As the German planes decimated their ranks, Rosenthal executed a number of evasive manoeuvres to break free.

 

‘In a situation like that you don’t think about dying. You focus on what you have to do to save the plane and crew… You’re frightened, but there’s a difference between fear and panic. Panic paralyzes; fear energizes… Truthfully, the only fear I ever experienced in the war was fear that I would let my crew down.’

 

The Royal Flush limped home, with two engines dead, the intercom and the oxygen system non-functional, and with a large, ragged hole in the right wing. Of the 13 B-17s that flew that day he and his crew were the only one that returned.

 

‘I didn’t feel relieved,’ Rosenthal said. ‘I felt guilty. Why had I lived when all those other good men died?’

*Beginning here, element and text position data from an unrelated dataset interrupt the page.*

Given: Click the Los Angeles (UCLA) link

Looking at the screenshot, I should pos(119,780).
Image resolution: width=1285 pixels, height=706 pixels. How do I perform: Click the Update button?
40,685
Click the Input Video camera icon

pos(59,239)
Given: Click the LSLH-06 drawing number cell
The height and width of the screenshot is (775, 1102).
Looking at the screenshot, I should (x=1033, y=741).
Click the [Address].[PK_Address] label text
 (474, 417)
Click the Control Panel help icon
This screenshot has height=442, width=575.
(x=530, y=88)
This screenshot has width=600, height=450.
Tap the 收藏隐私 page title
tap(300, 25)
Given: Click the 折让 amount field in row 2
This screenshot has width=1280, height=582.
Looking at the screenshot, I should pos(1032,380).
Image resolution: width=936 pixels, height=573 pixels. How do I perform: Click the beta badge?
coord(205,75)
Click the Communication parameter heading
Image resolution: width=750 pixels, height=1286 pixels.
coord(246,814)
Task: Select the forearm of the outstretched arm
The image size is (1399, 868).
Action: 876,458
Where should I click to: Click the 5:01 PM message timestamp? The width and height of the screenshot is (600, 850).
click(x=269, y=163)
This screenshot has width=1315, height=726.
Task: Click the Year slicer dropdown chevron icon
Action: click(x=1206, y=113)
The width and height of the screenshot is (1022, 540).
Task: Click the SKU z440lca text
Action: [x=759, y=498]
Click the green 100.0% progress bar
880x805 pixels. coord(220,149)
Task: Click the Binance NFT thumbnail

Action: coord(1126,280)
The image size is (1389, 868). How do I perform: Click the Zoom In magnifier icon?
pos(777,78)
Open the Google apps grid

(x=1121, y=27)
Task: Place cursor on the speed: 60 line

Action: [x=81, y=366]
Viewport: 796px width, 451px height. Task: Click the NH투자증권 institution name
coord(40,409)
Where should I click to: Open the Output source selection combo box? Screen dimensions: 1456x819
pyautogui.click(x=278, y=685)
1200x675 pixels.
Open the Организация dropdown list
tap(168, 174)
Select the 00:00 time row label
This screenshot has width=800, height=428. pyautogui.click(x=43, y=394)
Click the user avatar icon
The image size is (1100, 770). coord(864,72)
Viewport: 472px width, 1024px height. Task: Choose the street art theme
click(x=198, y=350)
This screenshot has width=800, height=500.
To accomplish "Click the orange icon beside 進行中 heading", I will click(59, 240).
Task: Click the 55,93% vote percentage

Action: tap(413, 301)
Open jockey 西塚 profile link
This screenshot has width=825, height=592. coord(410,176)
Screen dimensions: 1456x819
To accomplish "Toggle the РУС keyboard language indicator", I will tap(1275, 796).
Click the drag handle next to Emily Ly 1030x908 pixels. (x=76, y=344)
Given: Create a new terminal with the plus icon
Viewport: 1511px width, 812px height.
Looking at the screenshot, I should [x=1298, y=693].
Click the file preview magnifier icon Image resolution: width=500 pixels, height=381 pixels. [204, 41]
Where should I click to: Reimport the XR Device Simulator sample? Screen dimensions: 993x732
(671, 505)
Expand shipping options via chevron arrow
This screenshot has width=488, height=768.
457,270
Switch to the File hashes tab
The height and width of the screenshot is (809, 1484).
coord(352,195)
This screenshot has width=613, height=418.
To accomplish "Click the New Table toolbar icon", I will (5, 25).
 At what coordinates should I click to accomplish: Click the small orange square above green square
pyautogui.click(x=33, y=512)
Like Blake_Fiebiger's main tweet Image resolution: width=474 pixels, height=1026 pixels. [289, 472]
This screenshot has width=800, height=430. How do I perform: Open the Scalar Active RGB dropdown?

Robert Rosenthal (second left, front row) with his crew on ‘Rosie’s Riveters’.

 

Gale Cleven and John Egan gave the 100th its personality,’ wrote Harry Crosby. ‘Bob Rosenthal helped us want to win the war.’

In March 1944, Rosenthal’s crew, nicknamed ‘Rosie’s Riveters’ after their plane, completed their 25-mission combat tour and returned to the United States, but Rosenthal extended his tour, eventually flying a total of 52 missions.

 

On D-Day, June 6, 1944, he led the 100th on the third bombing mission of the day.

 

‘I briefed the crews and I had never seen such a reaction from them,’ Rosenthal recalled. ‘They stood and cheered and roared. This is the day they had been looking toward.’

 

They went out at dusk. ‘We had a rule. No one could talk on the intercom unless it was absolutely necessary. But as we passed over that vast armada and headed over the beaches, a member of our crew started to say a prayer for the people below and we all joined in. It was one of the most emotional moments of my life.’

 

In September 1944, Rosenthal’s plane was shot down over German-occupied France, and he broke his right arm and nose. He was rescued by the Free French and returned to duty as soon as he had healed.

On his penultimate mission on February 3, 1945, Rosenthal led a mission to bomb Berlin. Although his B-17 was in flames from a direct hit, he continued to the target to drop his payload, then stayed with the plane until after the rest of the crew had bailed out, just before it exploded at an altitude of only about 1,000 feet.

 

He fractured the same arm and was rescued by suspicious Soviet soldiers who thought he was a German until Rosenthal shouted: ‘Americanski! Coca-Cola! Lucky Strike! Roosevelt, Churchill, Stalin!’

 

Seconds later, the Russian was holding Rosenthal in a bear hug and kissing his cheeks.

 

He was passed back through the lines to Moscow where, as a guest of the American Ambassador, he sent a message back to Thorpe Abbotts telling them to reserve a plane for when he returned. ‘The Rosenthal legend was kept alive,’ wrote one of his colleagues. ‘It was a real legend, made up of the following ingredients: that he could have stopped flying and that he couldn’t get killed.’

The uniform of Major Robert ‘Rosie’ Rosenthal, at the 100th Bomb Group Memorial Museum, Thorpe Abbotts.

 

Rosenthal was on leave in England’s capital at 3pm on Tuesday, May 8, 1945, when the news broke that the Nazis had surrendered. ‘London simply went crazy,’ he later recalled. ‘I’d be walking through a throng of people with a pretty girl on my arm and all of a sudden she was gone, replaced by another one. It was a madhouse, a beautiful, beautiful madhouse.’

 

‘We had an airman with us who had taken the pledge; never had a drink. We lost him for an hour or so and then found him dead drunk in the gutter.’

 

After the war, Rosenthal served as an assistant to the U.S. prosecutor at the Nuremberg trials and interrogated major Nazi figures like Hermann Göring, commander of the German air force, and Wilhelm Keitel, a top German general. For him, it was greatly satisfying to see men like these brought to justice.

 

‘Seeing these strutting conquerors after they were sentenced – powerless, pathetic and preparing for the hangman – was the closure I needed. My war was over.’

 

Only then, when ‘justice had overtaken evil,’ he said, did Rosenthal return to civilian life.